(Dataset entries)

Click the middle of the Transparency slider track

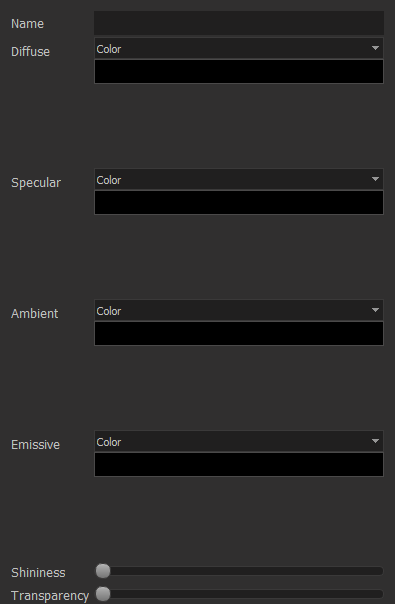[239, 594]
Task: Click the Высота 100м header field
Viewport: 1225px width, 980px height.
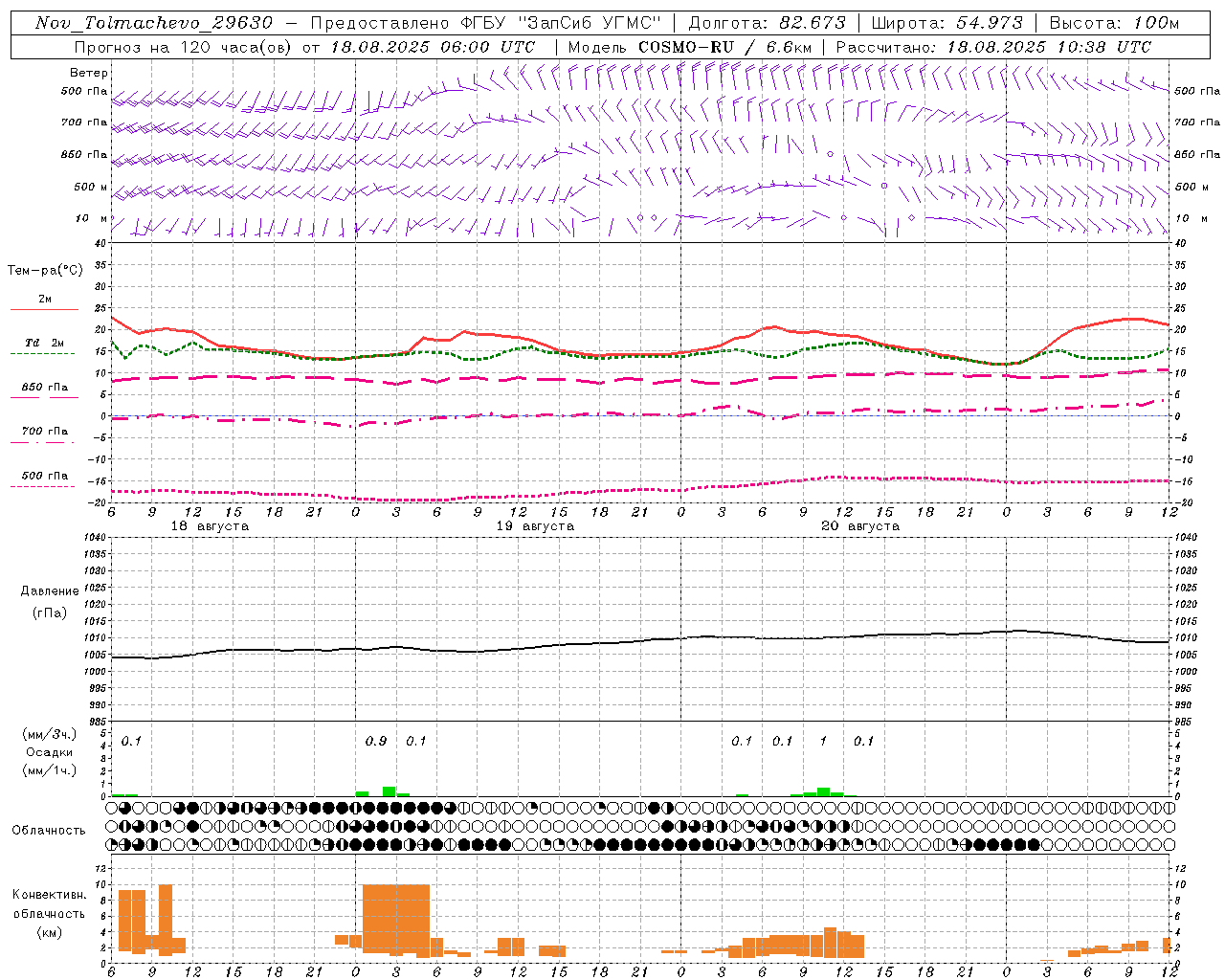Action: [x=1114, y=23]
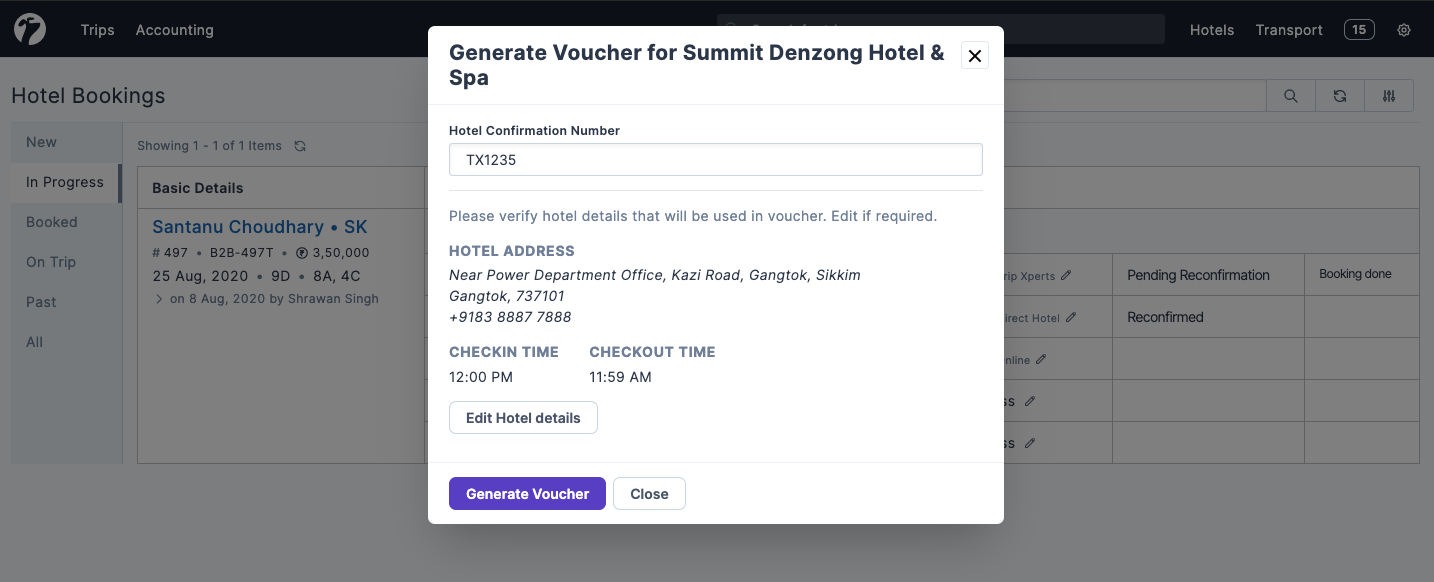Open the table filter options icon
This screenshot has width=1434, height=582.
[x=1389, y=95]
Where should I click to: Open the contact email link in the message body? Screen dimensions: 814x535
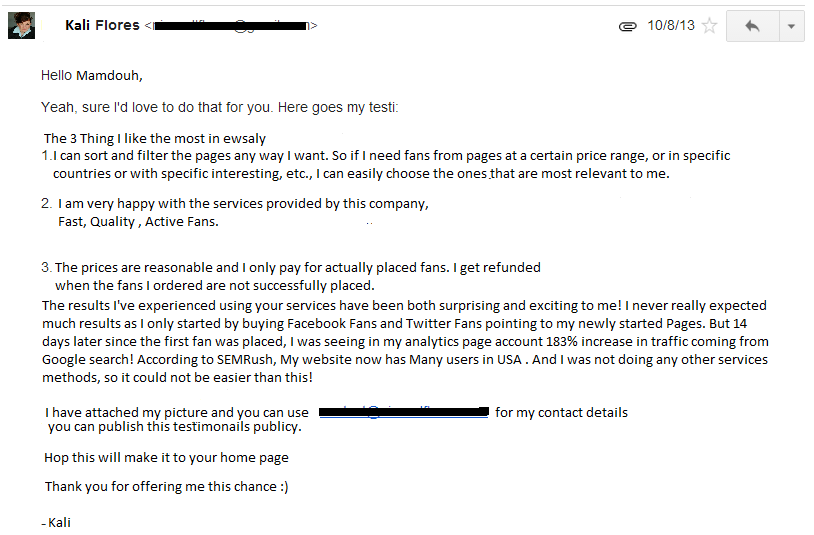point(403,412)
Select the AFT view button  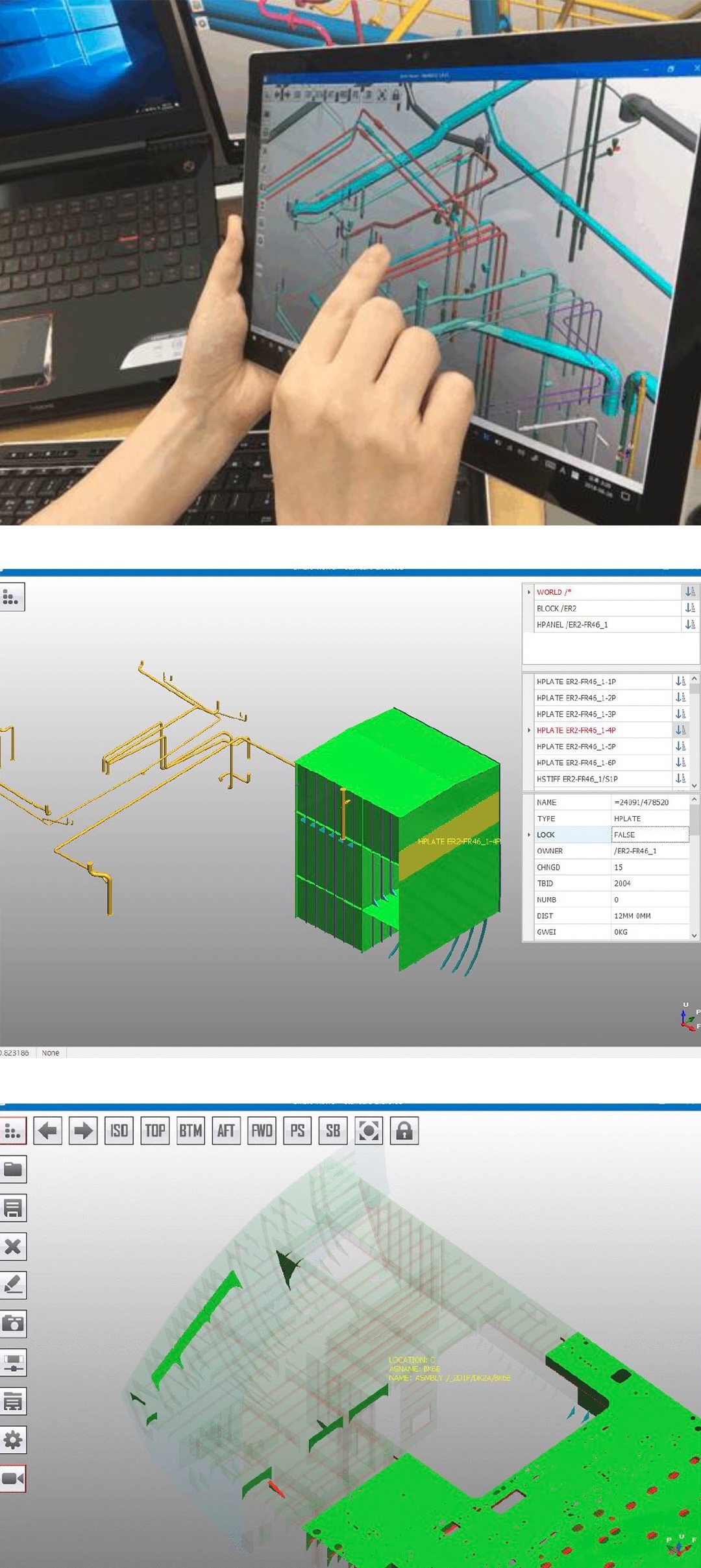pos(226,1131)
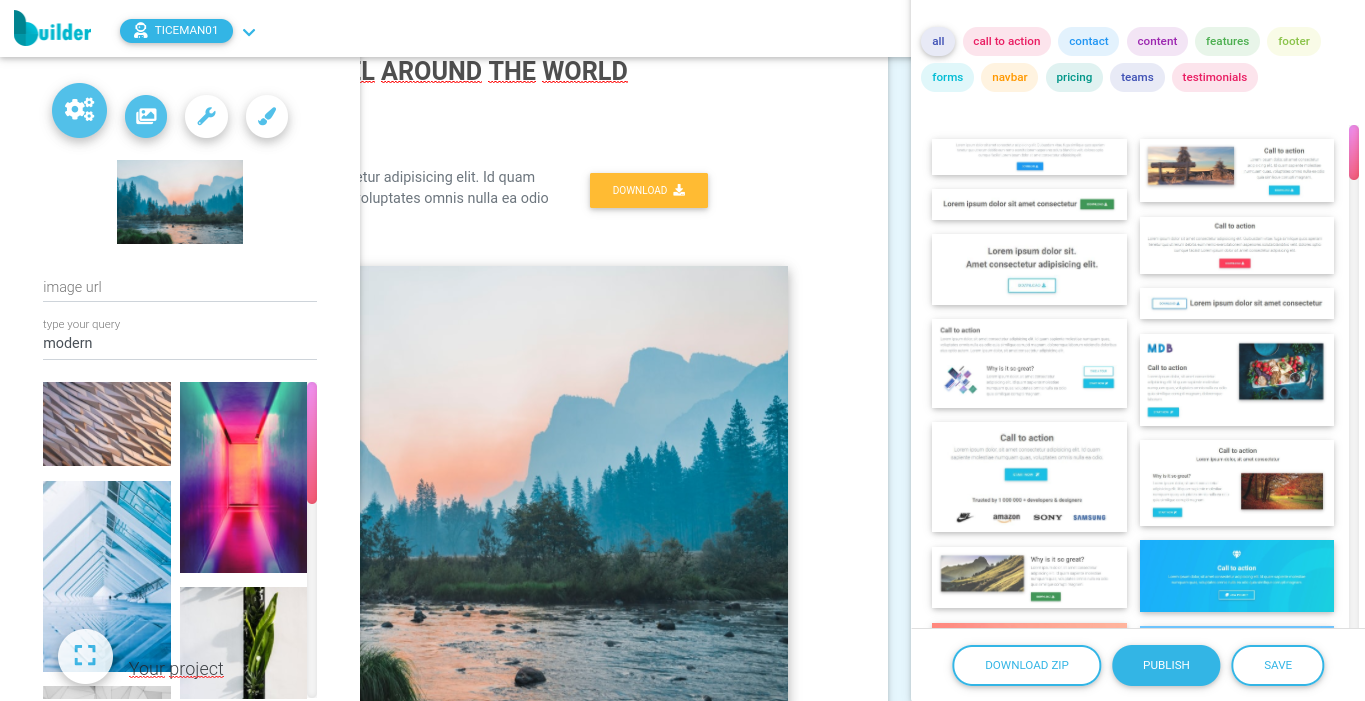
Task: Click the yellow Download button in page
Action: click(649, 190)
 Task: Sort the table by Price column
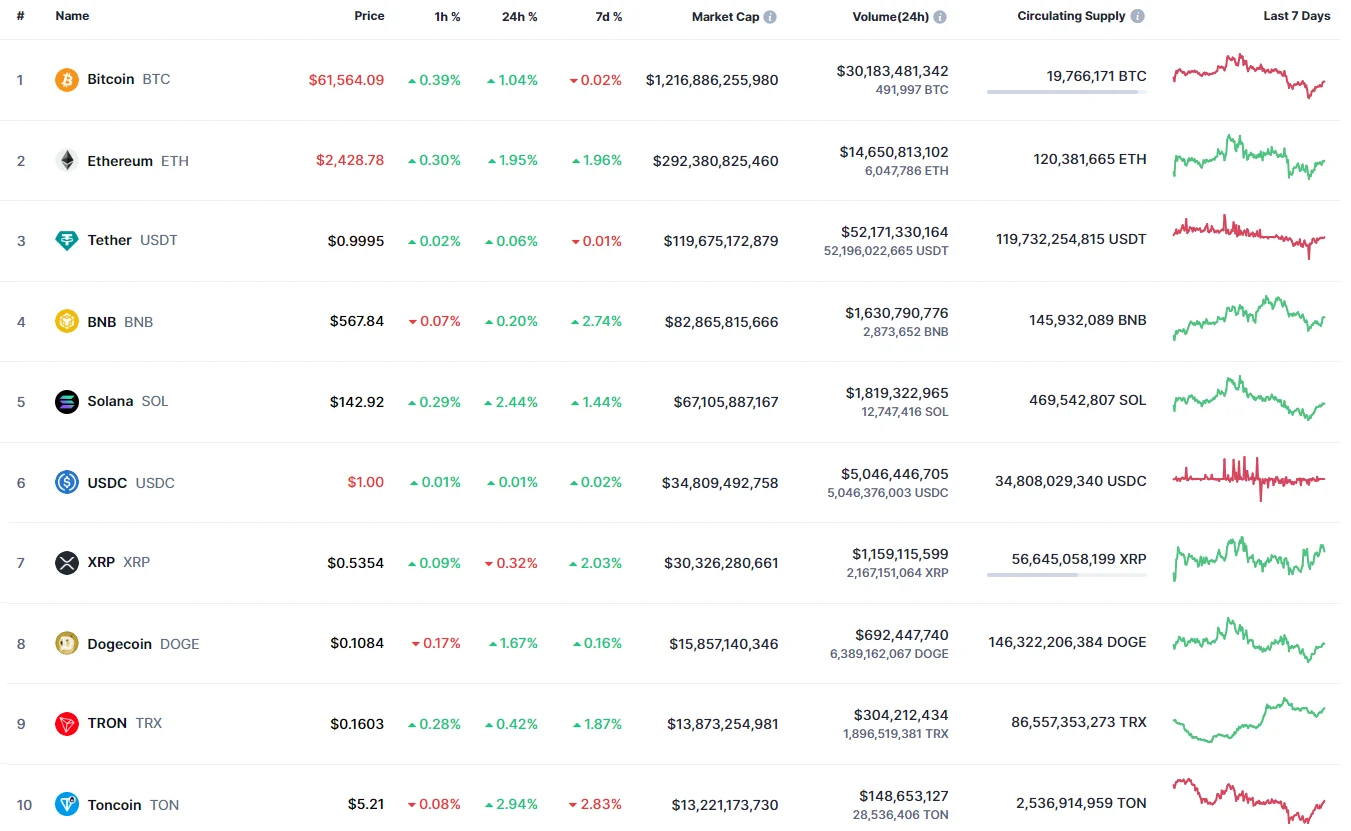pos(369,17)
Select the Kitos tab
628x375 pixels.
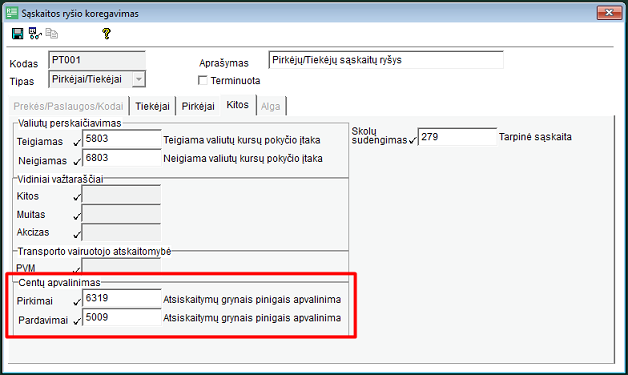(x=238, y=105)
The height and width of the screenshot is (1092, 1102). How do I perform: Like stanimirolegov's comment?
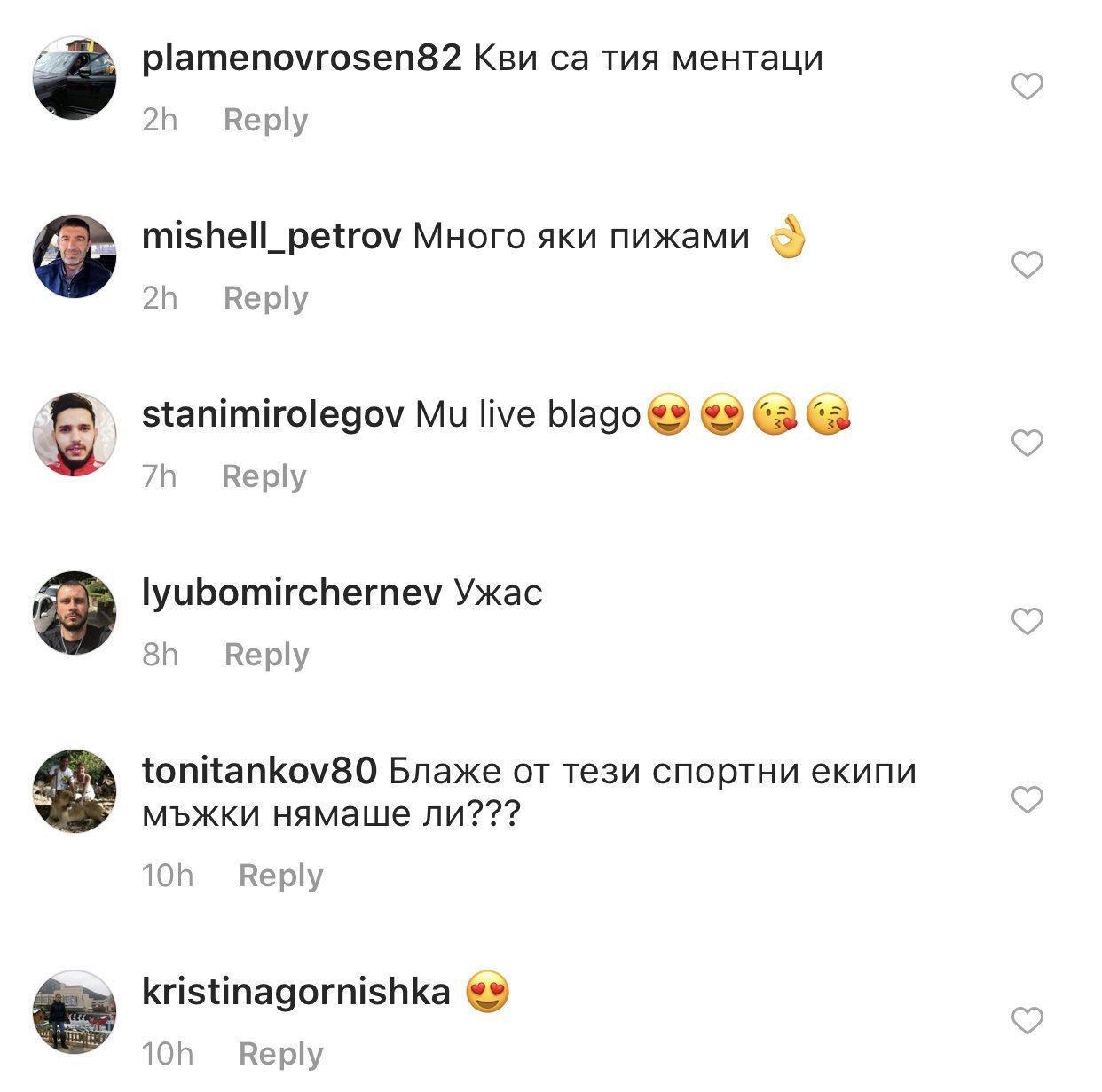[1027, 444]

▶ _What you have to do_
Only the lines from the line with "Task: Sort the table by Price column" through the end of the entries above, copied exactly and with both ends included, belong in the response; the pictures do not.

▶ _Completed exercise_
 Task: Sort the table by Price column
pos(369,17)
Select the Kitos tab
628x375 pixels.
(x=238, y=105)
The height and width of the screenshot is (1092, 1102). How do I perform: Like stanimirolegov's comment?
[1027, 444]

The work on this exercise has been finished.